Assignment -
Give the number of lines below that hold "main", and only that.

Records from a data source
####################

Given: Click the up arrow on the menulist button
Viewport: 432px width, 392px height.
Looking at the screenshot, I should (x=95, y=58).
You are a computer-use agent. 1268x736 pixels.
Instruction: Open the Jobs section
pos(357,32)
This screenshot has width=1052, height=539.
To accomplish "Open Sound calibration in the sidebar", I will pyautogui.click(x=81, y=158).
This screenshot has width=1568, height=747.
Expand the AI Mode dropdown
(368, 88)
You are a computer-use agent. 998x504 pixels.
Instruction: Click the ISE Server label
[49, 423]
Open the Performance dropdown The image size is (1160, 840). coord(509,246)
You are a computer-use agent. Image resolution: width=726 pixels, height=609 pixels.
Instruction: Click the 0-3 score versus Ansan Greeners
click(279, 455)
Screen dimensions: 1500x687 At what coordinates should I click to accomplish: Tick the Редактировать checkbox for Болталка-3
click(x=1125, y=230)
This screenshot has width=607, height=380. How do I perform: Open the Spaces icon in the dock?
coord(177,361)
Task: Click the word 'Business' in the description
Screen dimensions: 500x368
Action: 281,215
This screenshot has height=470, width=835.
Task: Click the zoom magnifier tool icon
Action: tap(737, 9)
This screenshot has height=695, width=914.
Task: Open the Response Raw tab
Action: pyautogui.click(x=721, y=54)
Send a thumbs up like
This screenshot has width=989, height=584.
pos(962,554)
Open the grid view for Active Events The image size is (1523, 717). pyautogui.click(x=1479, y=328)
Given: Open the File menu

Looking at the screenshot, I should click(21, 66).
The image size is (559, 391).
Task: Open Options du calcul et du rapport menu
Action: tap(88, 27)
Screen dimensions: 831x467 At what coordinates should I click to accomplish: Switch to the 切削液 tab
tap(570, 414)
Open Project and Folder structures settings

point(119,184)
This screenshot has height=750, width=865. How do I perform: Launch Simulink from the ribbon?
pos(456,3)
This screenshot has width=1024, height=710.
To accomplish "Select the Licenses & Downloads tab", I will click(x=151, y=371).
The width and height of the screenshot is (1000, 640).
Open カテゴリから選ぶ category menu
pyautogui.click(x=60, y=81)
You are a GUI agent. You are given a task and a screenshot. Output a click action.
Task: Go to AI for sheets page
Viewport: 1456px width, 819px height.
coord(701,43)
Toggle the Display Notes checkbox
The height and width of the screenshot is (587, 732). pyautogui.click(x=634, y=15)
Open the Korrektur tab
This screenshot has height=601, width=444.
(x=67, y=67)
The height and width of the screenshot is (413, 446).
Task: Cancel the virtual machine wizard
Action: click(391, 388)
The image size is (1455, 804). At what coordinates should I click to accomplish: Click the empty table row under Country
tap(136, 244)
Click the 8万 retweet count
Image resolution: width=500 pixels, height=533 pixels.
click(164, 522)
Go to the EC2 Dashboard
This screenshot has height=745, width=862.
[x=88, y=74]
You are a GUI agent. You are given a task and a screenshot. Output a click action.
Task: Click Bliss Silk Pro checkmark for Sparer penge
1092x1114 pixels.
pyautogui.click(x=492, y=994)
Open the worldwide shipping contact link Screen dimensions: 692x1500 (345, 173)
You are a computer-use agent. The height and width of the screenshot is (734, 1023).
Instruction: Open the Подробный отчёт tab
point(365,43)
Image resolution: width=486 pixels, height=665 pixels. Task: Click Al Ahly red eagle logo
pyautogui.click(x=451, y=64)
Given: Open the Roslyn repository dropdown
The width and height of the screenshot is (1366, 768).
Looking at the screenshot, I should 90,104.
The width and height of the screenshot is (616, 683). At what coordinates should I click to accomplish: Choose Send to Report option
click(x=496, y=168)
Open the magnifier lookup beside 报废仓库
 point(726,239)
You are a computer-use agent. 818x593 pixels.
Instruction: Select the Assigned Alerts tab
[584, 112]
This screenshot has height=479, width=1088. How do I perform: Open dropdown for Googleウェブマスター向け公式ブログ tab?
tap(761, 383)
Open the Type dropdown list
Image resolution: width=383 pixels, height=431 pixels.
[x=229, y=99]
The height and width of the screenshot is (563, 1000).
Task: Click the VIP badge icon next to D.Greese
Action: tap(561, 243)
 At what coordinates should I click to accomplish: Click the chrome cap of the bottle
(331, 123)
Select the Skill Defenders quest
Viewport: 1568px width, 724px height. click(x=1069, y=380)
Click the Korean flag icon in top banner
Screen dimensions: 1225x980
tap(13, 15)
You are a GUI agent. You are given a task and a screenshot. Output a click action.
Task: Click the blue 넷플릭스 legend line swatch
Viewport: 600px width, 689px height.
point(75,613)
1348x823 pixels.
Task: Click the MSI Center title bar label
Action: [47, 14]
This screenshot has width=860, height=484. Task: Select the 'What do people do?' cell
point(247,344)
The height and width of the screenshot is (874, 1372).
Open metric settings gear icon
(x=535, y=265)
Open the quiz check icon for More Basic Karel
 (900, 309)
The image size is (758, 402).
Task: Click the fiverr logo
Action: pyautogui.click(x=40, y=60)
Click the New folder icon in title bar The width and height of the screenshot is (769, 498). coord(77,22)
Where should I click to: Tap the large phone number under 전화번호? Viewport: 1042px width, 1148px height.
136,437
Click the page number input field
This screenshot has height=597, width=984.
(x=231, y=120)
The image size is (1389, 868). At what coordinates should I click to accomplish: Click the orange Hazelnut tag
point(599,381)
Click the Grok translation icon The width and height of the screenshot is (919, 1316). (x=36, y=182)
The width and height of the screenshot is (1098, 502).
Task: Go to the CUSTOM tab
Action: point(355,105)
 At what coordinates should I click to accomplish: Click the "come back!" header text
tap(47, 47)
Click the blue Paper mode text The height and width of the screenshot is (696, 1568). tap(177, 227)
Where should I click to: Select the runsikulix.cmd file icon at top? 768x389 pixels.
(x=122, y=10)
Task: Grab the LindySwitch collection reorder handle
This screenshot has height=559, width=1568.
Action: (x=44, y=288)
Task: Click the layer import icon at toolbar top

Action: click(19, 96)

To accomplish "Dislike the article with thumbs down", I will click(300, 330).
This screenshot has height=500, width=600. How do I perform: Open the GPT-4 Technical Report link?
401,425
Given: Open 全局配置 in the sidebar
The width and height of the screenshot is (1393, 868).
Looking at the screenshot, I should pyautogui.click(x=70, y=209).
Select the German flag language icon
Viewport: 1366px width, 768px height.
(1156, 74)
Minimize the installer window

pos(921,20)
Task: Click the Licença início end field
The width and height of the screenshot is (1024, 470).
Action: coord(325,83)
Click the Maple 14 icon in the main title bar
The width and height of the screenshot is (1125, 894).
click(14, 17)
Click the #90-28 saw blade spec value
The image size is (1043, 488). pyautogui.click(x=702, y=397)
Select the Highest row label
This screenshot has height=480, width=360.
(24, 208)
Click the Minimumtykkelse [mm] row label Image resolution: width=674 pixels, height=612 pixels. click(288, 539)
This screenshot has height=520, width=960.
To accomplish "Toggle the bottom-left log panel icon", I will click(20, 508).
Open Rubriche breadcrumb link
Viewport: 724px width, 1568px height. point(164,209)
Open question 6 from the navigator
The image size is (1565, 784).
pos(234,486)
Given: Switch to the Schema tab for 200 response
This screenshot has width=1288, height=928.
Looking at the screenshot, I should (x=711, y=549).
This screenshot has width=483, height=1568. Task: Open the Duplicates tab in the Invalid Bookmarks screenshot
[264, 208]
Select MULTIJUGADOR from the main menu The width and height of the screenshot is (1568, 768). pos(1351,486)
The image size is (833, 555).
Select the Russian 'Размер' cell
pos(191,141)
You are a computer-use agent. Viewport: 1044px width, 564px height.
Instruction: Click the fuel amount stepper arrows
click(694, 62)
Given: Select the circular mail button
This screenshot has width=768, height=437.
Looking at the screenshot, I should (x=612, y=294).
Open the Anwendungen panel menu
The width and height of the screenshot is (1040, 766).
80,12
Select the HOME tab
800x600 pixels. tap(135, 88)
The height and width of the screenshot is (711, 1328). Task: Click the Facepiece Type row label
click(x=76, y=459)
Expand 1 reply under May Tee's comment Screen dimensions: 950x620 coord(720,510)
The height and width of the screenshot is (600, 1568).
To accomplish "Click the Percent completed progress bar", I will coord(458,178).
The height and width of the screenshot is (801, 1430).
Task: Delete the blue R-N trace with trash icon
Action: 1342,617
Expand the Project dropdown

####################

Task response -
2